2010 February

2D (Deferred) Lighting

By | Blog, XNA Games | 36 Comments



2D Lighting Posts :

Last weekend i spended most of my time trying to create a lightning effect for my xna game that would support more then three lights at the same time (i had all lightning inside one shader, inside an array) and still support SM2.0. So i began building my own lightning system and the basics of it are now ready. This lightning system will first render four different types of textures:

  • The Color Map of the entire scene
  • The Depth Map of this scene (where needed)
  • The Normal Maps of all the objects inside the scene (where needed)
  • A combined effect that will become my Light Map.

Here are some examples of my current effect in action:



[Following up post effect]

Read more: 2D Lightning Continued

Now it is time for some code and let you try to achieve the same effect in your project and/or game.

Before we begin we need to declare some variables that we will be using inside most of the code segments.

Variables:

private RenderTarget2D _colorMapRenderTarget;
private RenderTarget2D _depthMapRenderTarget;
private RenderTarget2D _normalMapRenderTarget;
private RenderTarget2D _shadowMapRenderTarget;
private Texture2D _shadowMapTexture;
private Texture2D _colorMapTexture;
private Texture2D _normalMapTexture;
private Texture2D _depthMapTexture;

private VertexDeclaration _vertexDeclaration;
private VertexPositionTexture[] _vertices;

private Effect _lightEffect1;
private Effect _lightEffect2;

Before we can use any of these RenderTargets or Effects we must initialize or load them ofcourse. So before you do anything fancy with them, call the following initialization before you are going to render.

#### [DATA SECTION]
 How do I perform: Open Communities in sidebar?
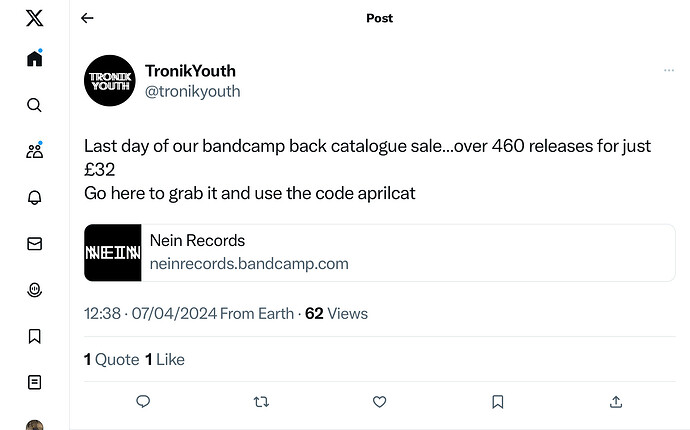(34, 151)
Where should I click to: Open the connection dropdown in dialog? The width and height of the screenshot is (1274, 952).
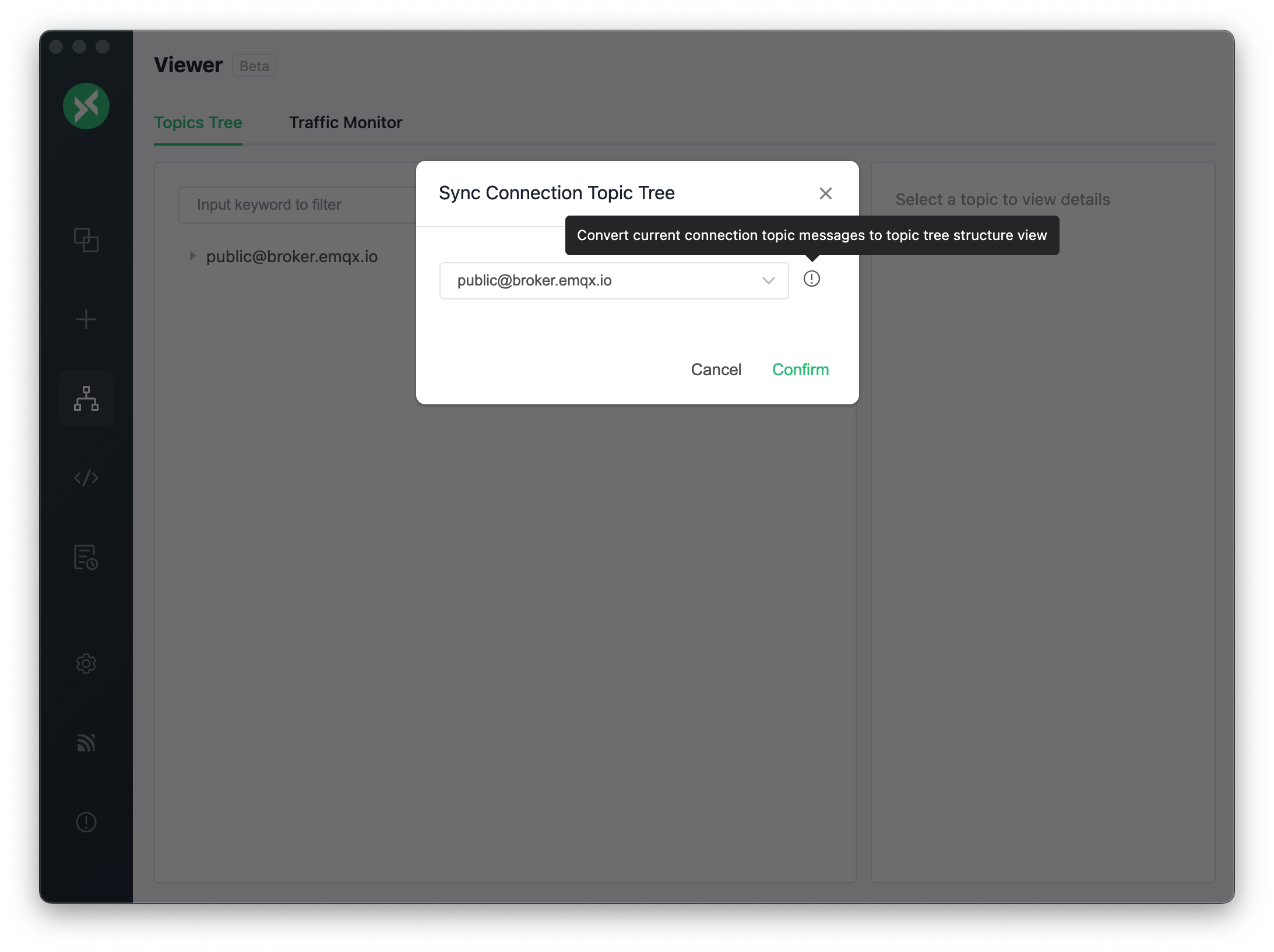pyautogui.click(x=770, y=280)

#### [TASK TO CARRY OUT]
Copy the 2D lighting post from the words "2D (Deferred) Lighting" through "the scene (where needed)", substituting "level" for every "scene". Work from the 2D lighting post alone, leaving the material aside.

#### [TASK SOLUTION]
2D (Deferred) Lighting

By | Blog, XNA Games | 36 Comments



2D Lighting Posts :

Last weekend i spended most of my time trying to create a lightning effect for my xna game that would support more then three lights at the same time (i had all lightning inside one shader, inside an array) and still support SM2.0. So i began building my own lightning system and the basics of it are now ready. This lightning system will first render four different types of textures:

  • The Color Map of the entire level
  • The Depth Map of this level (where needed)
  • The Normal Maps of all the objects inside the level (where needed)